== Data records

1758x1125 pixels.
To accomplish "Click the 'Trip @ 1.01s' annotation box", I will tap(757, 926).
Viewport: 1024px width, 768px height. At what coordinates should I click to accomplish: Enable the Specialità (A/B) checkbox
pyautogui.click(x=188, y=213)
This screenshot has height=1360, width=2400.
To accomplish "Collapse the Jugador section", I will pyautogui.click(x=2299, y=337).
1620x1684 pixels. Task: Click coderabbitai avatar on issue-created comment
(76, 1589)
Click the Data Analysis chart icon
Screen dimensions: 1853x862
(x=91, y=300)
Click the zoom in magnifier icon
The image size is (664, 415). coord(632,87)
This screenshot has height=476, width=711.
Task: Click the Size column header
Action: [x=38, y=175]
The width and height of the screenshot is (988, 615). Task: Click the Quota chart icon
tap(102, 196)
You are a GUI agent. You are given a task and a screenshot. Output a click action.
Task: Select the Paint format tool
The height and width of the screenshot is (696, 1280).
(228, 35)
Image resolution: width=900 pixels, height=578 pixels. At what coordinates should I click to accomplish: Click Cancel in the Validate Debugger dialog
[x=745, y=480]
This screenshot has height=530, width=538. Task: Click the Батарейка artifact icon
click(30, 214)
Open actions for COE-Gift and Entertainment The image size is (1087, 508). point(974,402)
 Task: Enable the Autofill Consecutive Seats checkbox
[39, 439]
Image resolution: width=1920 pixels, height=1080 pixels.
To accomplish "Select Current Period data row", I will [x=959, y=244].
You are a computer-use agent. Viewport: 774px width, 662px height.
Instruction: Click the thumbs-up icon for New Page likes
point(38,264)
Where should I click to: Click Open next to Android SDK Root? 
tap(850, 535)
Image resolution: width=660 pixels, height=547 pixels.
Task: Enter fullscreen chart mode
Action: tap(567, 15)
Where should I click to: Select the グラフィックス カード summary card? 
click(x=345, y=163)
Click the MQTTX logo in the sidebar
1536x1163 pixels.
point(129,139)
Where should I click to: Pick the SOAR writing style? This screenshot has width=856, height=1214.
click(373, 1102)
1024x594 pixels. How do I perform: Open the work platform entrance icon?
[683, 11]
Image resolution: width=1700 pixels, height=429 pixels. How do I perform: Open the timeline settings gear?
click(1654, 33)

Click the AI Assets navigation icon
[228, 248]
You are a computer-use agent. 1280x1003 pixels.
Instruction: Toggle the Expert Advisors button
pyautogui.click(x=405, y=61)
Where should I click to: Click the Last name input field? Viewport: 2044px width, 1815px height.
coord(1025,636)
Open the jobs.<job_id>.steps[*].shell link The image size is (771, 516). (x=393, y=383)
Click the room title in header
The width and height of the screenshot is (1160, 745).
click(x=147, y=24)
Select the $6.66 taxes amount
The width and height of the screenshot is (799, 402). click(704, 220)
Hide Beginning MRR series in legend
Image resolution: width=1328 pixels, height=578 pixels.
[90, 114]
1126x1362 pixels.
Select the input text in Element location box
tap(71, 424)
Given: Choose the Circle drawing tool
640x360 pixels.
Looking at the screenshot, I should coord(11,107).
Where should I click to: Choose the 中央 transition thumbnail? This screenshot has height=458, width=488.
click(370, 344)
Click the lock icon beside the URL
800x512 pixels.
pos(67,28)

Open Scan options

====

## Task instructions
Copy only the entries from the first line to the line with "This screenshot has height=1360, width=2400.", each exactly as it appears.

## Response for this exercise
1758x1125 pixels.
To accomplish "Click the 'Trip @ 1.01s' annotation box", I will tap(757, 926).
Viewport: 1024px width, 768px height. At what coordinates should I click to accomplish: Enable the Specialità (A/B) checkbox
pyautogui.click(x=188, y=213)
This screenshot has height=1360, width=2400.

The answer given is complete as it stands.